Sentivate il bisogno di un bis di Moschino? Arriva la collezione di GCDS, caratterizzata da quell’estetica ultra pop e colorata che cela una grave carenza di creatività ed idee originali. Mettere insieme una serie di outfit streetstyle eccentrici, al limite col grottesco, sta diventando la cosa più noiosa che si possa concepire in moda. Per la stagione autunno inverno 2019/2010, due capsule collection: la prima con Polly Pocket, che fa il verso a quella di Moschino ispirata a Barbie di qualche stagione fa. Per la seconda capsule, il brand non avrebbe potuto scegliere un’azienda peggiore, ovvero, la Barilla, con una felpa street riportante il celeberrimo logo. Ci chiediamo perché mai si dovrebbe ulteriormente pubblicizzare una produzione industriale di scarsa qualità, con farine ultre-raffinate e grani dall’incerta provenienza. Un’azienda il cui esponente, Guido Barilla, ha dichiarato: “Non farei mai uno spot con una famiglia omosessuale”. Un’azienda i cui investitori sono noti per il commercio di armi… vendute addirittura al Terzo Reich. Proporre nel mercato moda questa capsule collection è promuovere l’inconsapevolezza e sfruttare la scarsa informazione, soprattutto dei più giovani, ovvero, il target di riferimento di GCDS, facendoli diventare cartelloni pubblicitari ed esponenti di una realtà sempre più consumistica. Andy Warhol e le sue latte di fagioli erano provocazione, quello di GCDS è, invece, esaltazione del marcio. Un’esaltazione che raggiunge il suo culmine nella stampa demoniaca riportante la dicitura “In God we trust. A God to kill for”. Attenzione ai falsi creativi, noi non ce la beviamo!
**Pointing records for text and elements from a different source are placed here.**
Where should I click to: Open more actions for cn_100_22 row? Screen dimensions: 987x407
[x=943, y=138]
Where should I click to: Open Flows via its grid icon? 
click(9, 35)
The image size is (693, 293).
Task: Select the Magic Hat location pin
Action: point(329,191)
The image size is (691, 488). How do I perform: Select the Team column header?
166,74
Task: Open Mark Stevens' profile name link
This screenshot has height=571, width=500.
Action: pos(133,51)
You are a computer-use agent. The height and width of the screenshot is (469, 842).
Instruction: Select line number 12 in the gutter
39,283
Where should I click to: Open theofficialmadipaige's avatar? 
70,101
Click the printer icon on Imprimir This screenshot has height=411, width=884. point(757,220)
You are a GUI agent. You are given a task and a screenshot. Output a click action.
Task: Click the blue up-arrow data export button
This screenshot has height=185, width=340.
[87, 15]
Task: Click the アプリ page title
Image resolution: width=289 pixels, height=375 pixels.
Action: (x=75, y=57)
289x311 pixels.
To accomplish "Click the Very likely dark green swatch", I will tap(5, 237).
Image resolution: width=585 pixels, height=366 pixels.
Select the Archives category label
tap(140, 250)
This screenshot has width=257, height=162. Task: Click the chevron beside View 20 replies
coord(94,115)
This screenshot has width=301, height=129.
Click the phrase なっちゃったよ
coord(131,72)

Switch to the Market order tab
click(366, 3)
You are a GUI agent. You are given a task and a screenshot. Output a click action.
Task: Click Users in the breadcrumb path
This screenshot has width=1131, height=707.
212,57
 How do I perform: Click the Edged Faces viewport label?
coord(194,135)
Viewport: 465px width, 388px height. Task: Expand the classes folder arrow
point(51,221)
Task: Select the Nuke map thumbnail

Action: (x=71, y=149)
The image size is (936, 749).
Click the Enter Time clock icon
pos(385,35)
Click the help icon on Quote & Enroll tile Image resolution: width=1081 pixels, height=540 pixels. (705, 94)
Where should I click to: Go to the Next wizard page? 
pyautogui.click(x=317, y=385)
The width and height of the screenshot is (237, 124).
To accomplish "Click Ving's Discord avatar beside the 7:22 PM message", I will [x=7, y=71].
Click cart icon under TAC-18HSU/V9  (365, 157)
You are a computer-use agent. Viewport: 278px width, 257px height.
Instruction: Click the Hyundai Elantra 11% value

Missoni è, senza alcun dubbio, il regno della maglieria. Uno stile riconoscibile fra mille diversi che, però, si rinnova sempre nelle sue svariate contaminazioni. Parlando di queste, è evidente come per l’autunno inverno 19/20, Angela Missoni abbia pensato alla cultura mediorientale, portando in passerella il velo musulmano che conferisce un alone di mistero e carisma alla collezione. Le linee sono morbide e comode, ispirate ad un’estetica anni ’70 con maxi cappe e lunghi cardigan in lana, capispalla over con pattern ikat, jumpsuit in lurex dalle scollature profonde e pantaloni svasati. Il lurex torna anche su maxi dress e su leggings in color block. A rendere unici i look, due elementi che attraversano la collezione: la maxi fascia in vita ed un colletto pierrot davvero originale. Il pattern zig zag viene elegantemente posto su un completo giacca/pantalone in acquamarina chiaro, sempre accessoriato con fascia e velo e con pumps rosse che spiccano sull’outfit. Altri accessori sono i sandali flat, la bombetta e lunghissimi guanti tagliati sul polso.